Faris Badwan is more than half an hour late. He and musician girlfriend Rachel Zeffira – with whom he writes and records as duo Cat’s Eyes – have just moved house, and he lost track of time unpacking boxes.
“We’re putting our studio back together,” he says, catching his breath. “I’ve had worse house moves, but it’s really important to get the studio back up – it’s where we spend so much of our time.”
The band he fronts, the Horrors, have just finished a UK tour. Since their fourth album, Luminous, was released in May, they’ve barely stopped performing.
When the band formed in 2005, they began playing gigs whenever they could and by the time their debut, Strange House, was released in 2007, their slightly wonky brand of gothic garage was the most talked-about music in the country.
It wasn’t for everyone, however, and by their second album, Primary Colours, the leap in their songwriting and performance skills was clear for all to see.
A similar step forward was made with Skying, which brought 1980s synth-pop to the party.

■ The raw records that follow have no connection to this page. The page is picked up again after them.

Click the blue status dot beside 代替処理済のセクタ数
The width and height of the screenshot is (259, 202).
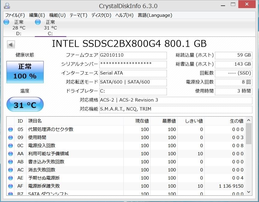[10, 129]
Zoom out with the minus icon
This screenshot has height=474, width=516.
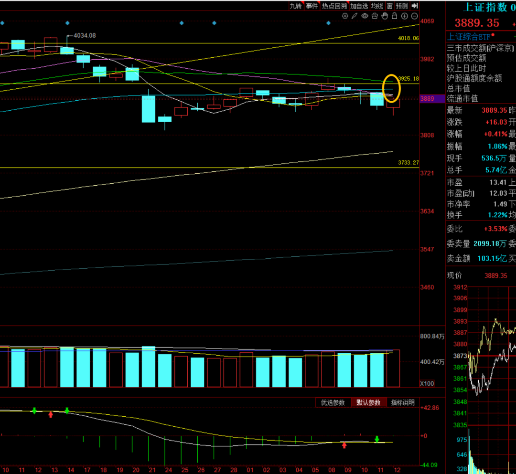(414, 16)
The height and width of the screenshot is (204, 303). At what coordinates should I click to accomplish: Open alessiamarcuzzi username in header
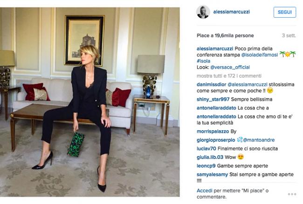coord(231,12)
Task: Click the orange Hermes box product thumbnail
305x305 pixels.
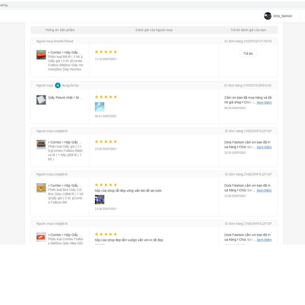Action: (41, 55)
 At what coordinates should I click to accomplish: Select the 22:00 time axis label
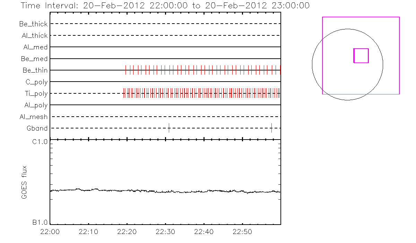[50, 232]
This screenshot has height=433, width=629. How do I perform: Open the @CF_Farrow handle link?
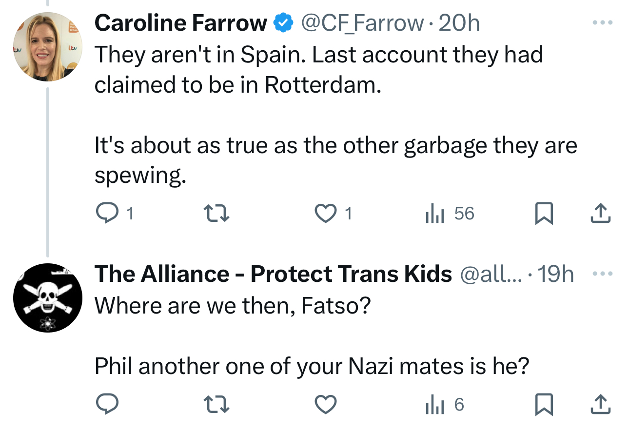click(362, 23)
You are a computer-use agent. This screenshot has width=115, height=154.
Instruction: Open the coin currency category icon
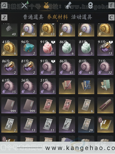point(90,5)
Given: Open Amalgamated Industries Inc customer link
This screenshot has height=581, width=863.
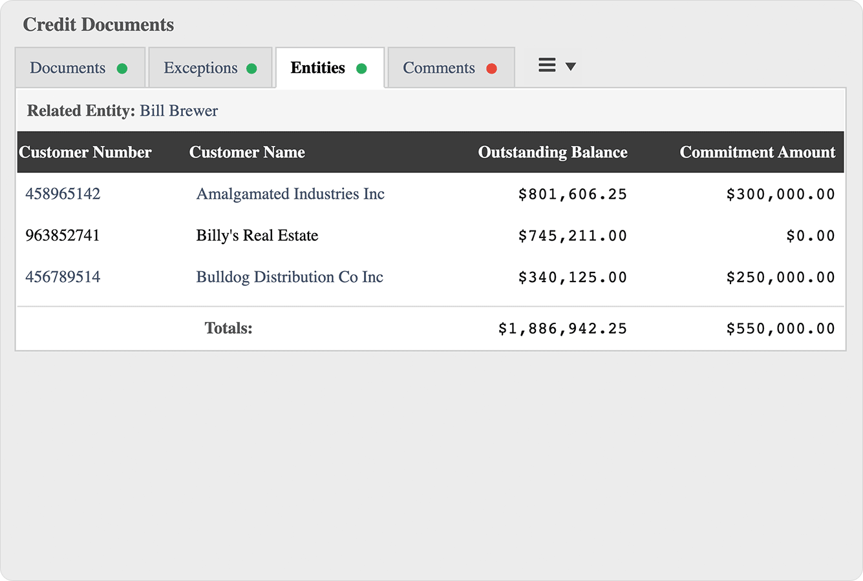Looking at the screenshot, I should 290,194.
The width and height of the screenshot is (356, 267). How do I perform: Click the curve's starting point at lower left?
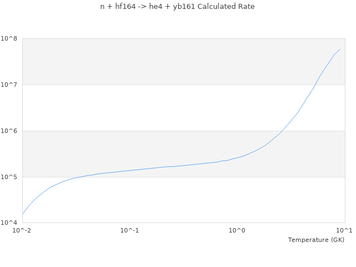(x=22, y=214)
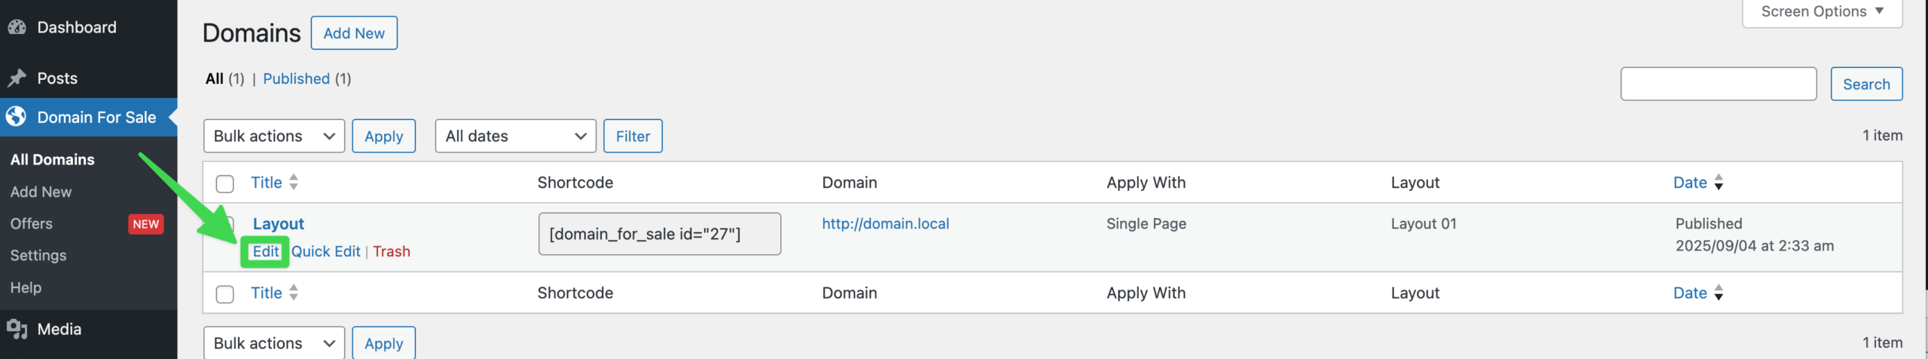The width and height of the screenshot is (1928, 359).
Task: Click the footer Date sort arrows
Action: click(1719, 293)
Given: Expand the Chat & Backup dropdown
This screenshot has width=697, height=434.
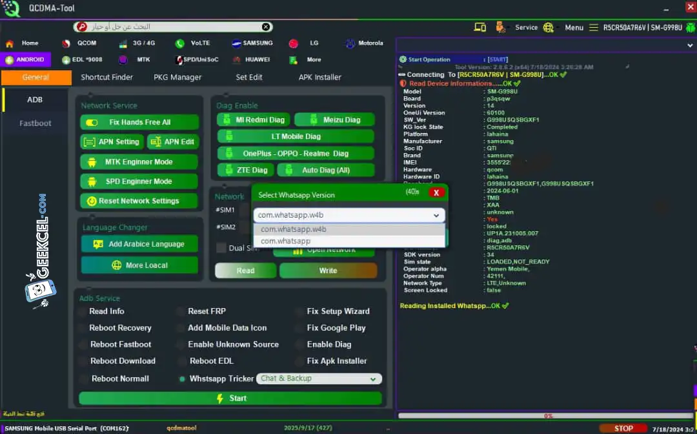Looking at the screenshot, I should tap(372, 379).
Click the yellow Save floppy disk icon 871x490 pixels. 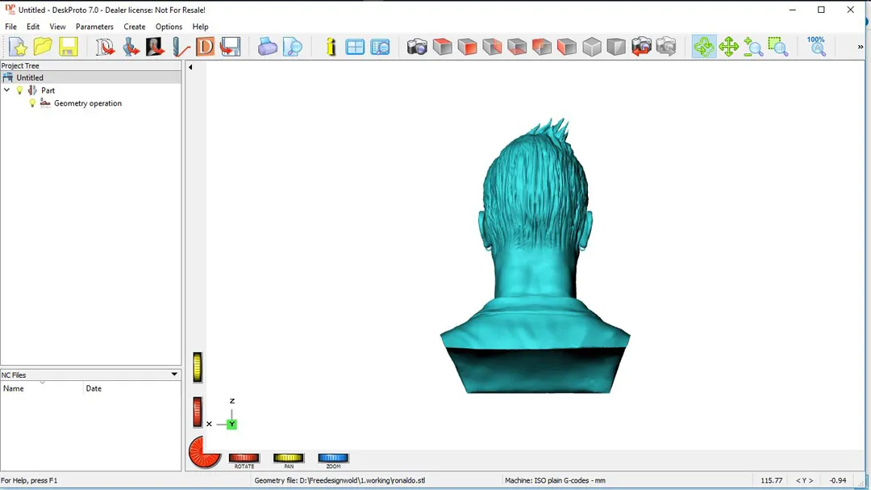tap(68, 48)
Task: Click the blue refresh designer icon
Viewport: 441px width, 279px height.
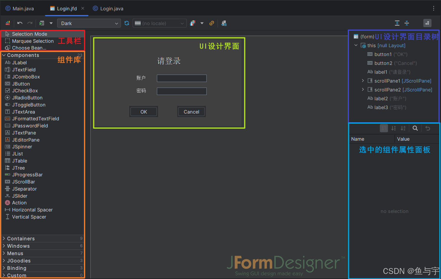Action: [127, 23]
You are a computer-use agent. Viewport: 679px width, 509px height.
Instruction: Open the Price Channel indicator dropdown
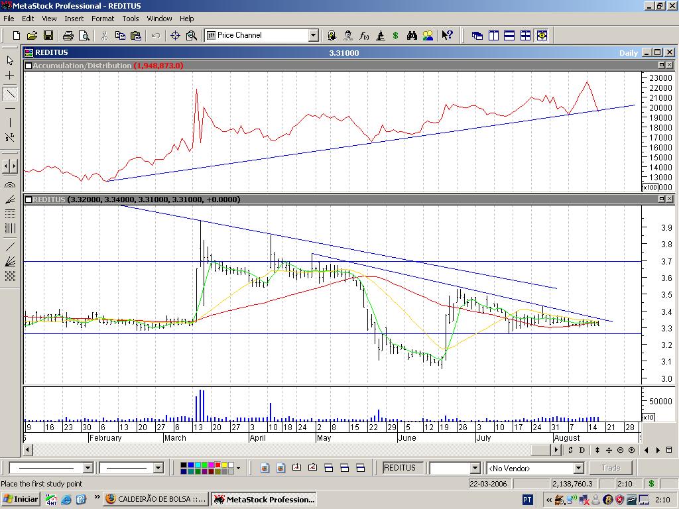314,35
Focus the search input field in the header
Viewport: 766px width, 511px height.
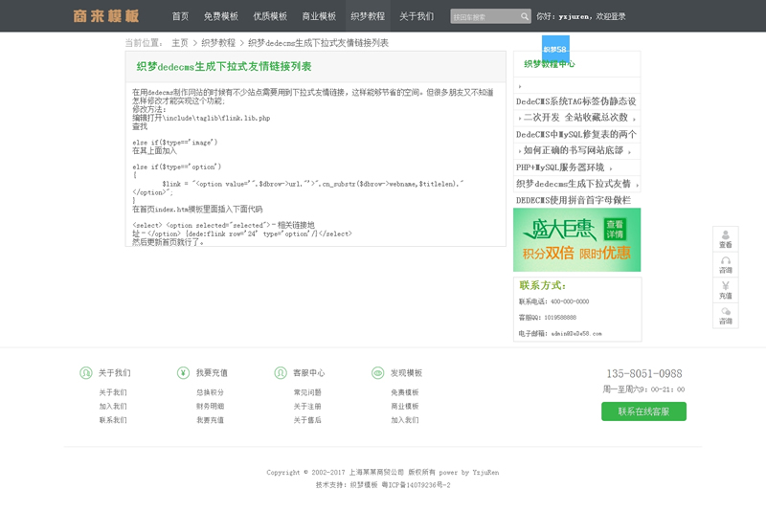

Reviews at the time would have you believe the band had gone through a giant transformation, but Badwan, 27, thinks the seeds of their current sound were there all along.
“I don’t think it’s been the sea of change that some people would like to believe,” he says. “It’s just exploring and discovery.”
He adds: “It’s always interesting to make something and see how it’s perceived. You can’t ever have a clear idea of what you’re doing with your music, because you’re in it and involved, so to an extent, you do rely on other people’s opinions.”
Away from the Horrors, Badwan and Zeffira, have just completed what will be their second album and the soundtrack to a film The Beginning of Spring.
“Hopefully next year will be a big year,” he says. “There are lots of things that I’ve been working on for a while that are coming to a head.”
There may well be another Horrors album next year, just as soon as they play the rescheduled European and American tour dates they had to postpone this year.